In an excellent article in the Dallas News, Rainer Sabin lays out why this move puts the Cowboys in a much better position to find players who fit the scheme. He got Stephen Jones' view of things, and it reveals an analytic approach to drafting players based on available talent. The current trend in the NFL is to go the opposite direction, with more teams electing to install a 3-4 scheme. Looking at this from the perspective of what kinds of players come out of the NCAA each year, it means that more teams are focused on the prospects that fit a certain skill set and have specific physical traits. And those traits are more difficult to find than those needed for the 4-3.
The main issue for acquiring players for the 3-4 is size. Simply put, you need bigger, more physical specimens in the front seven. The linemen have to be bigger to engage blockers and stuff the run, with nose tackles like 325 lb Vince Wilfork of the New England Patriots or 340 lb Haloti Ngata of the Baltimore Ravens. In addition to clogging up the middle against the run, they have to drive up field in the pass game to help pressure the passer. Linebackers also have to be bigger and more physical. The problem is that there just are not that many players with the size you need and the speed needed to play at the pro level. Head coach Jeff Fisher of the St Louis Rams complained about the difficulty in finding these kinds of players.
"The physical characteristics of the linebackers coming out are not necessarily what we need," Fisher said. "We've got to develop them. They're smaller. When you're talking about addressing a need at that position, there is typically not a lot of depth from year to year."
By moving to the 4-3, the Cowboys now have more players they can look at who can come in and be immediate contributors. Instead of having to try and get the players up to the size they need, the team can focus on coaching them in their assignments. The new scheme is already being described as benefiting players like Jay Ratliff, DeMarcus Ware, Sean Lee and Bruce Carter, all of whom have success in the 3-4. And now there is a deeper selection of players available in the draft and as UDFAs, with a shrinking number of teams to compete with. And, as Sabin pointed out, this is a bit of a Back to the Future move for the Cowboys. The original 4-3 was a Tom Landry innovation, the team was running it in all five Super Bowl wins, and has been able to use smaller, quicker players effectively with the 4-3.
Case in point: Former Cowboys Dexter Coakley and Dat Nguyen. Neither linebacker stood taller than 5-11 or weighed more than 243 pounds when they both started all 16 games in 2003.
This could be a case where the Cowboys are having their cake and eating it, too. One of the big concerns for fans of the team is how far away Dallas is from being a serious contender for the championship. There is a worry that Jerry Jones unrealistically sees the team as just needing another piece or two.

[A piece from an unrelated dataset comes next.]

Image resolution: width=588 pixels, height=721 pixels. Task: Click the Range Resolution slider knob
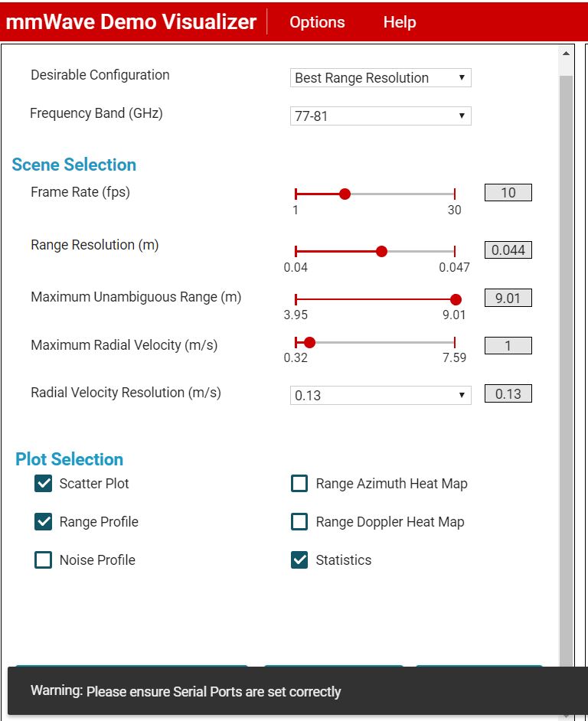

But a couple of former Cowboys greats actually take a similar viewpoint. Defensive tackle Bob Lilly, who was there for the Landry years, thinks the only real differences between the current Cowboys and the teams that made it to the last Super Bowl are the offensive line and the running backs. And quarterback Troy Aikman, who led the team to three Super Bowls in four years, believes the team needs two or three good draft picks to turn the corner.

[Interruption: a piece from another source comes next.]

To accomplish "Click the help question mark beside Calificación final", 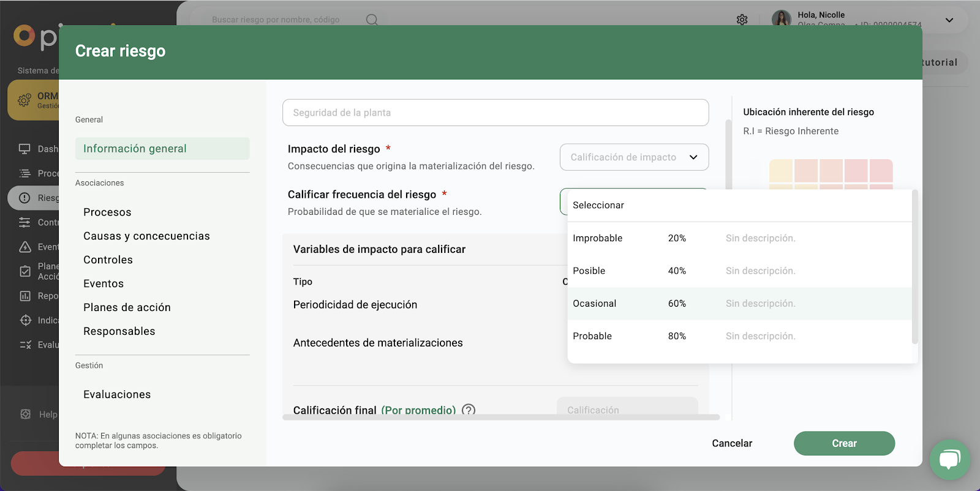I will (x=469, y=410).
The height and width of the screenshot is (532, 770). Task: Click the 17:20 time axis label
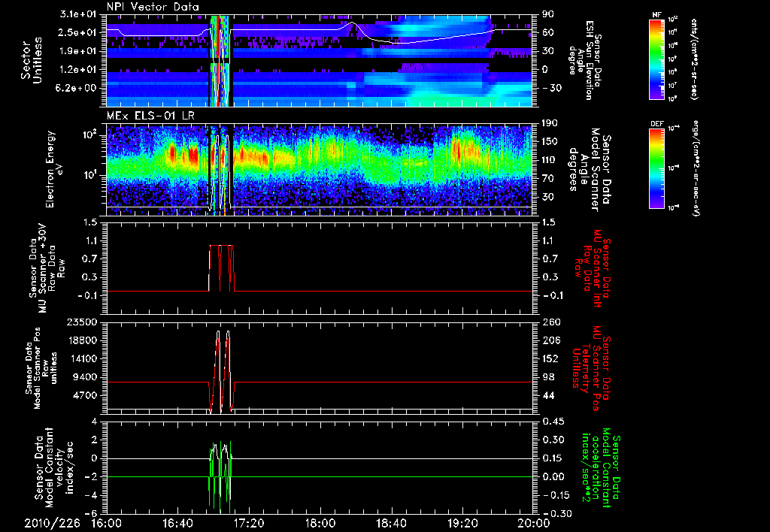coord(249,522)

The move to the 4-3 can help immediately, and in years to come. It gives the team a better chance of getting better right away, and makes it easier to maintain a high level of performance on defense from season to season. It shows that winning now and planning for the future are not mutually exclusive goals. And it shows that the turnover in coaches was more than just an impulsive reaction to a year of problems. It was part of a logical strategy to make the team better in the long run. Hopefully we will see it start to pay off when the draft rolls around.